When you live in a volcano, ride to school in a helicopter, and regularly see your dad on the news with the caption “EVIL GENIUS” underneath his picture, it takes a lot to rattle you.

Until you get a message that says: We have your father. Deliver the NOVA in 24 hours or we will kill him.

What’s a NOVA you ask? It’s a nuclear bomb capable of turning the city into a radioactive mushroom cloud, and ever since Fiona’s dad built it, it’s caused nothing but grief. But telling him to stop building weapons is like telling Michelangelo to stop painting.
And that’s why thirteen-year-old Fiona has a flamethrower strapped to her arm. After all, who’d mess with a girl who can throw fireballs?

Apparently, these guys.

Big mistake.

And that’s it from us! What books do you have on YOUR radar?

6 Comments

  • Paige
    October 11, 2014 at 3:16 pm

    This week, I am all about Rachel Hartman’s Shadow Scale, mainly because there’s been a preview excerpt released, and it is GREAT!

  • Jennavier Gilbert
    October 11, 2014 at 7:03 pm

    Little Miss Evil is calling my name!

  • Miriam @ Inky Realms
    October 12, 2014 at 12:44 pm

    Almost all of these books have amazing covers. The authors must be squeeing with joy!

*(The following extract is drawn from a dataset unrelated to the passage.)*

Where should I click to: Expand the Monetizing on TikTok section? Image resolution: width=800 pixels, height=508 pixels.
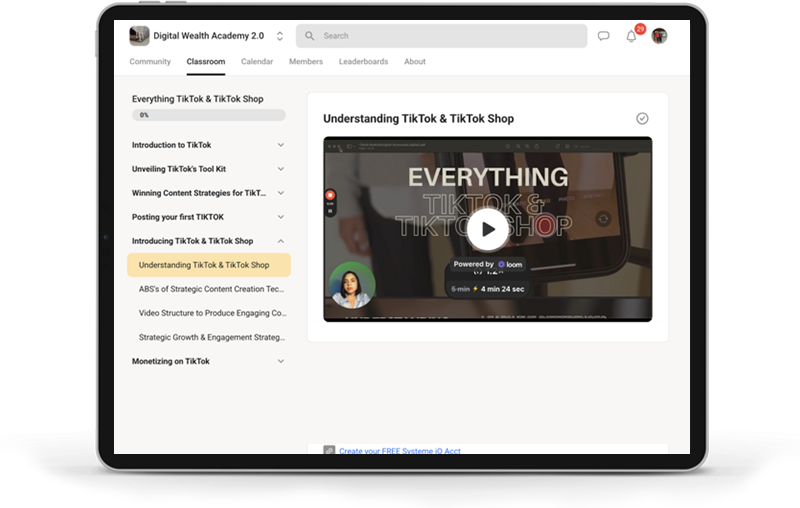pyautogui.click(x=281, y=361)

    Also, totally looking forward to Radiance 🙂

  • Sarah @ The Bookshelf Pirate
    October 12, 2014 at 1:42 pm

    I am SO READY for another Catherynne M. Valente book! The only problem is that any books I read after one of hers always pale so much in comparison. Even when the subject is weird weird weird (as this one seems to be) her magical language just stuns me senseless. Thanks for getting Radiance on my radar!

  • Catherine King
    October 12, 2014 at 7:03 pm

    Ah, thanks for bringing the new Valente book to my attention! I adore her Orphan’s Tales books (and find myself compulsively rereading sections, they’re that good). I’ve had hit-and-miss luck with her other writings, but “Radiance” sounds so inventive and lush.

  • April
    October 13, 2014 at 10:45 am

    The School for Unusual Girls sounds very similar (though a bit more serious-minded) to Gail Carriger’s Finishing School series that starts with Etiquette and Espionage.